- **PASSAGE SHOWN**
════

This model was produced toward the end of the war, most definitely built mid- to late-1944, a time of very limited resources and waning manpower. Desperate to continue production at all costs, would it be a stretch to imagine Durowe (and Laco) using every component possible to complete the build of a watch? With the end drawing increasingly near, taking the time to engrave the Laco logo onto a component pilfered from another project would have indeed been a superfluous exercise.

Very nice Laco!

Just as a side note, I have seen Durowe movements with serial numbers in the 16,000s that were signed with the Laco logo, which really makes this watch a true anomaly.


----------



## JSal (Aug 27, 2012)

I like your theory and it is a very good possibility.

What puzzles me is that wouldn't it take just as long to add "D303" as it would "Laco" to the movement ?

You know much more than I do Uwe about these watches. I had assumed all along that the "D" of the D303 stood for Durowe. Could it be possible that this is a "generic" part that Durowe made during the war as a spare/replacement part? Could the watch have been sent in for repair at one time (back in the forties) or could this be a modern replacement ?

I still like you theory as it lends itself to being a rare example which excites me. When collecting old military arms I always looked for those items.

They are sometimes had very cheaply because the seller thinks the item has been altered. The fun part comes when doing the research to document your find.


----------



## Uwe W. (Jan 7, 2009)

JSal said:


> What puzzles me is that wouldn't it take just as long to add "D303" as it would "Laco" to the movement ?


No, that was why I suggested "part pilfering". I can image the bin for the "Laco" engraved wheel bridges was empty and the watchmaker assembling the movement borrowed the necessary part from a generic supply intended for the manufacture of another watch - or pocket watch.

Of course I'm just spitballing and presenting likely scenarios, but I won't leave it at that. I've already started to do some digging into this subject.


----------



## JSal (Aug 27, 2012)

Uwe W. said:


> No, that was why I suggested "part pilfering". I can image the bin for the "Laco" engraved wheel bridges was empty and the watchmaker assembling the movement borrowed the necessary part from a generic supply intended for the manufacture of another watch - or pocket watch.
> 
> Of course I'm just spitballing and presenting likely scenarios, but I won't leave it at that. I've already started to do some digging into this subject.


Ok... That is what I generally meant when I asked if it could be a "generic" part. I was going to say "for another manufacturer" but then I thought that over because I figured at that time they might be hard pressed to make anything for anyone else during a war effort and that these might have been spare parts for damaged watches. 
That's the only reason I think they might have been concetrating on the Luftwaffe's works and not their own.

During WWII the M1 Carbine was built mostly by Inland (general Motors). But to keep up with demand they commissioned other companies to make the gun. Companies like Winchester, Irwin Pederson (Saginaw Steering Gear), Underwood, National Postal Meter, Quality HMC, IBM Corp, STD PRO (Standard products), Rock-Ola, & Commercial Controls... So you can see the many odd manufacturers you would never think would make guns...

════

- **WORK TASK 1**
In the watch forum thread, when was the model built?
- **WORK TASK 2**
Copy out the stretch of the watch forum thread from "Ok... That is" through "for damaged watches.".

- **SUPPLIED DATA**

════

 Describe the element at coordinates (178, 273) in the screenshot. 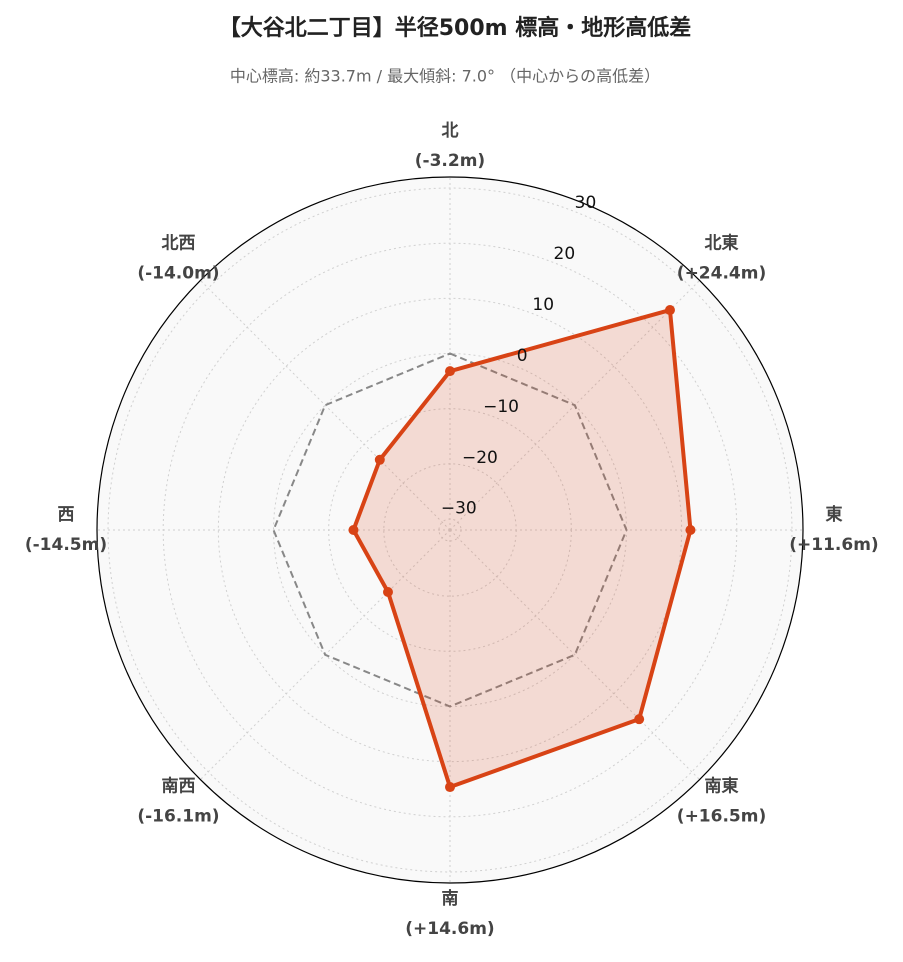

I see `value-label: (-14.0m)` at that location.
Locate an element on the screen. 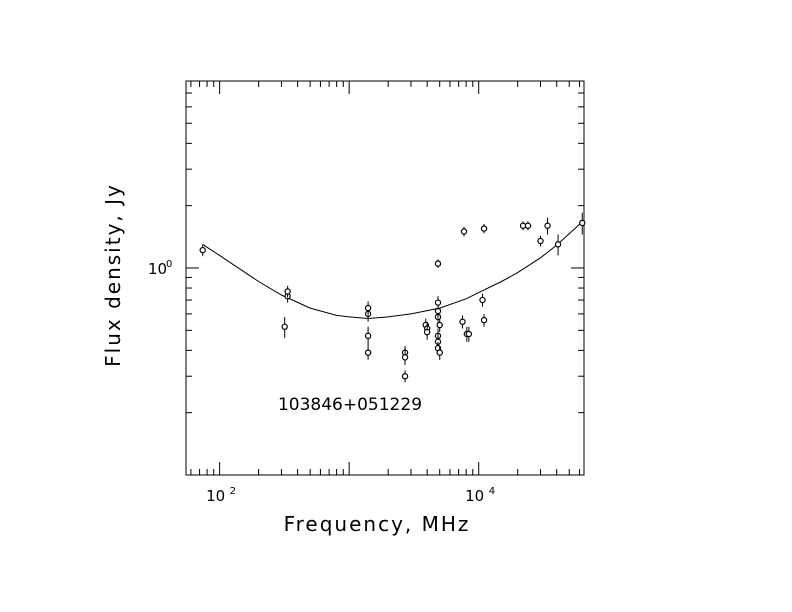 The width and height of the screenshot is (792, 612). source-name-annotation: 103846+051229 is located at coordinates (350, 405).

════

- **WRITTEN SOLUTION 1**
Mid- to late-1944.

- **WRITTEN SOLUTION 2**
Ok... That is what I generally meant when I asked if it could be a "generic" part. I was going to say "for another manufacturer" but then I thought that over because I figured at that time they might be hard pressed to make anything for anyone else during a war effort and that these might have been spare parts for damaged watches.